The fact that Mr. Chadwick had an extraordinary licence to be revoked indicates a history of traffic offences, perhaps including ‘driving under the influence’.

A mystery

In 2011, Mr. Chadwick was released from prison and came with his partner and their children to York.  Before long, he was a depot worker with the Shire. 

Here begins a tangled mystery, which I shall try to unravel.

It is said that the job in the depot to which Mr. Chadwick was appointed had previously been earmarked for a young man whom the Shire was then employing as a trainee.

I'm told that once Mr Chadwick had joined the Shire workforce, there was no job for the young man in question, and he had to leave.  

The job as advertised stipulated the possession of a current driving licence.  Mr. Chadwick did not have a driving licence at the time.

No doubt the Shire supported an application to the magistrate for an extraordinary licence, on the basis that Mr. Chadwick’s job required him to drive.

Fairly early in the course of his employment, Mr. Chadwick began a career of workplace bullying, involving taunts, unpleasant practical jokes and threats of physical violence, resulting over time in the departure of at least three employees. 

One of those employees, Mr. Richard Smith, a person of Aboriginal heritage, took the Shire to court for constructive unfair dismissal.  He had left his job as a reaction against a campaign of racist bullying launched by Mr. Chadwick.

I am reliably informed—not by Mr. Smith, whom I don’t know and have never met—that his claim was settled out of court,  resulting in a significant payout by way of damages.  I’m told the payout was in the region of $50,000.

Later, Mr. Chadwick’s bullying caused another worker to go on compensation leave for several months before receiving, quite recently, a final payout from the Shire.  I’m told—not by the worker concerned, whom I don’t know and have never met—that the payout in this case was somewhere between $40,000 and $50,000. 

You might have thought that after this the Shire would have sacked Mr. Chadwick.  It did not.

As noted above, the Shire is required by statute to maintain a safe and healthy workplace. Can any workplace be considered safe and healthy that would tolerate Mr. Chadwick’s bullying?
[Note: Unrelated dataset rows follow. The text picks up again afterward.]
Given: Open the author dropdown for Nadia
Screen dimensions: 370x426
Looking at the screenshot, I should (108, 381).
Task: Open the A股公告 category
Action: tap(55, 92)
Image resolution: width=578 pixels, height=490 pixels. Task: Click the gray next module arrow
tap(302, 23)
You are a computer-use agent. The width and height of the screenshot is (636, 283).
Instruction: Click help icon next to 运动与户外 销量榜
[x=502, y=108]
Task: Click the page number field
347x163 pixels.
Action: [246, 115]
I should add that Mr. Chadwick was not only a bully himself, he also inspired others to do a bit of bullying on their own account or to act as his accomplices.

What the Shire knew

You may have wondered how and why Mr. Chadwick was given a job at the depot in the first place. David’s article displays a letter dated 4 December 2014 from former Acting CEO Graeme Simpson admitting (or boasting) that ‘…the Shire was well aware of Mr. Chadwick’s past when his appointment was made’.
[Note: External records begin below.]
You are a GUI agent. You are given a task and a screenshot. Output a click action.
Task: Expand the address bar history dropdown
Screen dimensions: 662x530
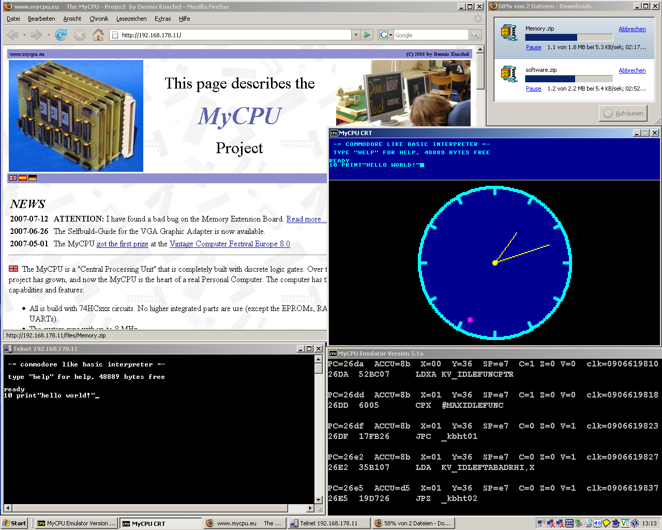[355, 35]
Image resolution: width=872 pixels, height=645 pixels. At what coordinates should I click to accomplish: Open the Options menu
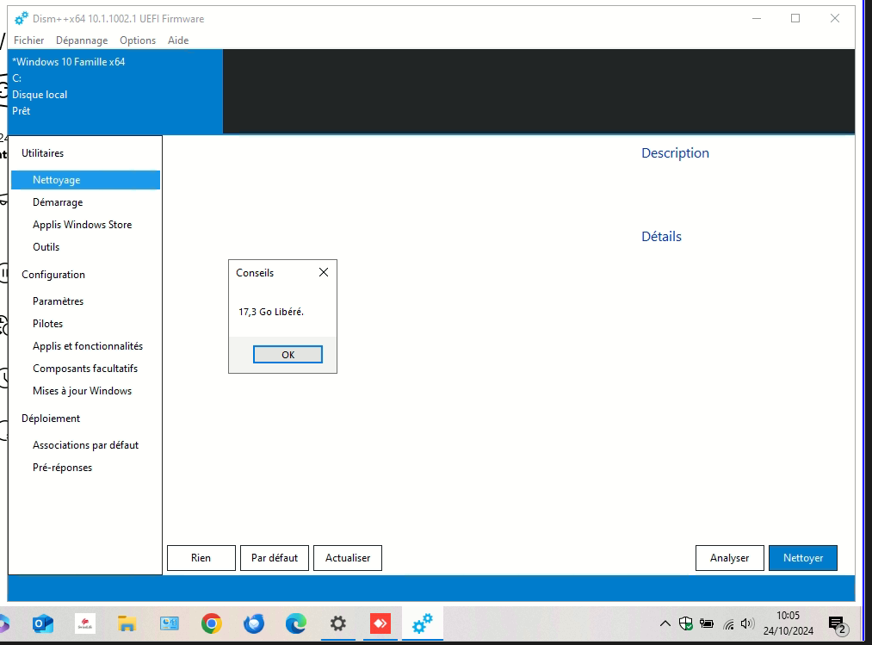(x=138, y=40)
To my mind, that letter, along with Mr. Chadwick’s charmed life as a Shire employee, reveals an astonishing degree of contempt for the York community on the part of the Shire administration. 

Mr. Simpson must surely have known that a person of Mr. Chadwick’s character and criminal antecedents might represent a danger to his fellow-workers.

He must have known that Mr. Chadwick’s driving history indicated not only his contempt for the law, but also that he had the potential while driving Shire vehicles to endanger other road users in York.

That knowledge must also have occupied the minds of senior staff responsible for employing Mr. Chadwick when he emerged from prison.

So—how did this improbable chain of events come to pass?  Who got Mr. Chadwick on to the Shire payroll?  Why has Mr. Chadwick enjoyed an undeserved level of security in his job, notwithstanding a pattern of misconduct that should have led to his early dismissal? 

To put the matter more simply—who’s been protecting him, and why?

‘Aunty’ Tyhscha to the rescue?

I won’t pretend I can give definitive answers to those questions.  Instead, here are some disturbing allegations, none of them new, to which I invite the Shire to respond.

1.  It is alleged that the Deputy CEO, Tyhscha Cochrane, was instrumental in ensuring that Mr. Chadwick got the job and that despite the danger he posed to workmates and the general public was allowed to keep it. 

2.  It is alleged that Ms Cochrane insisted on Mr. Chadwick remaining in the job, even when other senior staff had expressed the opinion that perhaps it would be better to let him go.

3.  It is alleged that Ms Cochrane has maintained, since well before he went to prison, a long-standing relationship with Mr. Chadwick and his partner. 

I have not been able to pin down the precise nature and extent of this alleged relationship.  Some have suggested that Mr. Chadwick’s partner is a member of Ms Cochrane’s extended family, which might account for Mr. Chadwick’s customarily addressing and referring to Ms Cochrane as ‘Aunty Tyhscha’.  I suppose he might be a nephew or cousin of Ms Cochrane's, though his  New Zealand origin seems to make this a little unlikely.

Either possibility would raise the spectre of nepotism—i.e. misusing one’s authority and influence to give preference to family members.

On the other hand, if the alleged relationship is simply one of friendship, based for example on shared interests or an exchange of past favours, that would raise the spectre of patronage—i.e. misusing one’s authority and influence to confer benefits on one’s friends.

No comeback

What puzzles me, though, is why, if the above allegations are true, Ms Cochrane as a very senior officer of the Shire would stick out her neck so far for somebody as low in the food chain as Mr. Chadwick.  Surely she would be worried about exposure, leading to disgrace and loss of her highly paid job?  Wouldn’t she have to resign?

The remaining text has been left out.